Jamaïcain blanc, cet homme de petite
taille, alors âgé d'une cinquantaine
d'années, venait d'une famille aisée
d'hommes d'affaires et de planteurs.
Les Marley possédaient entre autres
la plus grande société de location
d'outillage de la Jamaïque. La mère
de Norval, miss Edith Marley, habitait
un quartier chic de la banlieue résidentielle
de Kingston, près de Hope Road.
L'annonce de la grossesse de Cedella
provoqua de grands remous dans chacune
des familles.
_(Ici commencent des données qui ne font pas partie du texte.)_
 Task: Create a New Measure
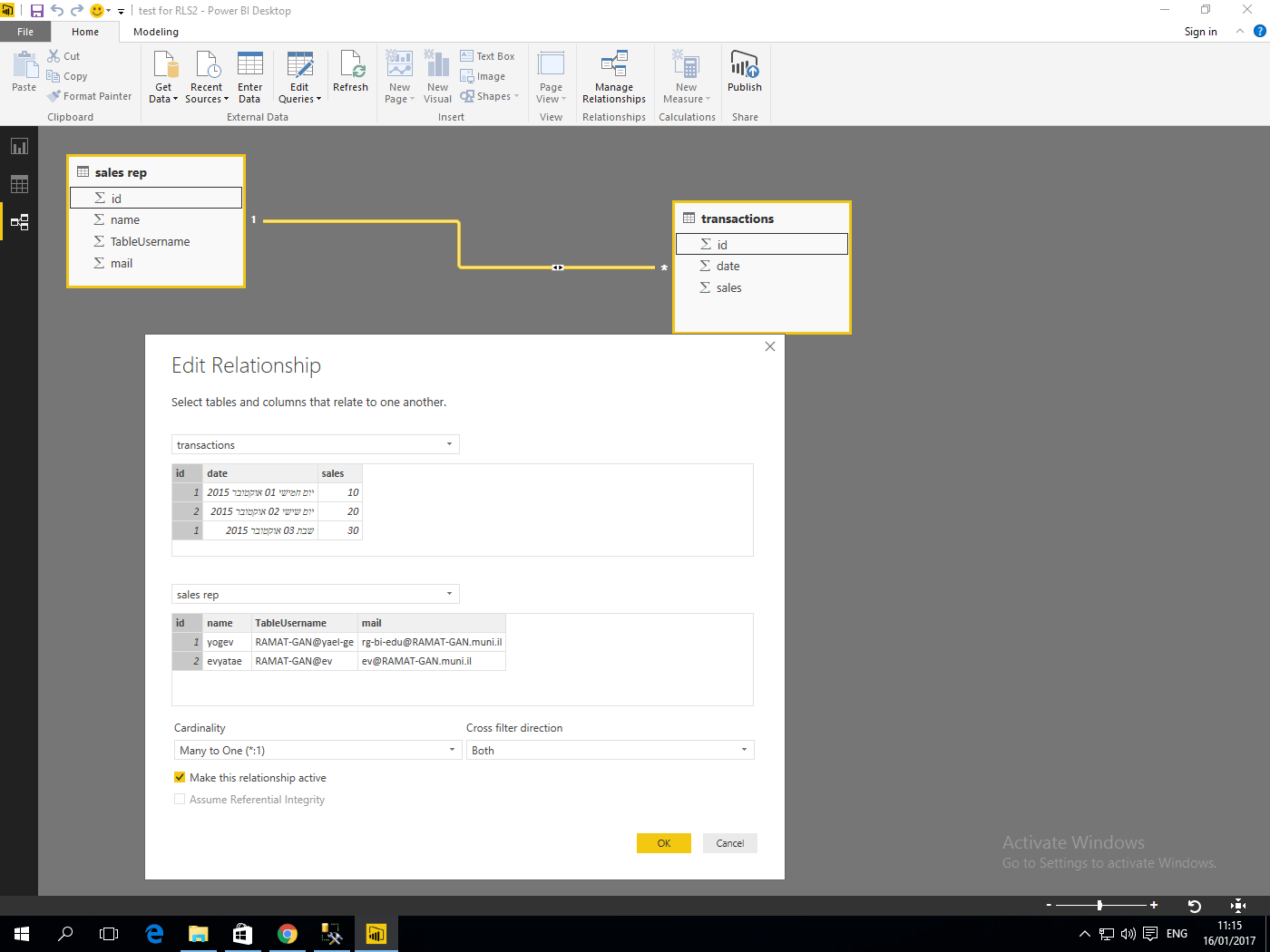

Si Omeriah Malcom finit
par accepter la proposition du capitaine
d'épouser sa fille, en revanche Edith
Marley, apprenant que son fils s'était
lié charnellement avec une petite
Négresse de la campagne et que le
fruit de cette relation était en chemin,
le déshérita.
Le bébé naquit vers deux heures trente
le matin du mercredi 6 février 1945.
Il pesait sept livres et fut baptisé
Robert Nesta Marley. C omme le veut
une coutume africaine, le placenta
fut emporté et brûlé au pied d'un
cocotier dans un champs d'Omeriah.
Robert était le prénom du frère de
Norval. L'origine de Nesta demeure
inconnue, mais en 1962, alors qu'il
émigrait avec sa mère aux Etats-Unis,
le jeune Nesta Marley se présenta
devant un officier d'état civil qui,
jugeant qu'un tel prénom ne pourrait
plaire aux autorités américaines,
suggéra à sa mère d'inverser l'ordre.
Nesta devint Robert, puis tout naturellement
Bob.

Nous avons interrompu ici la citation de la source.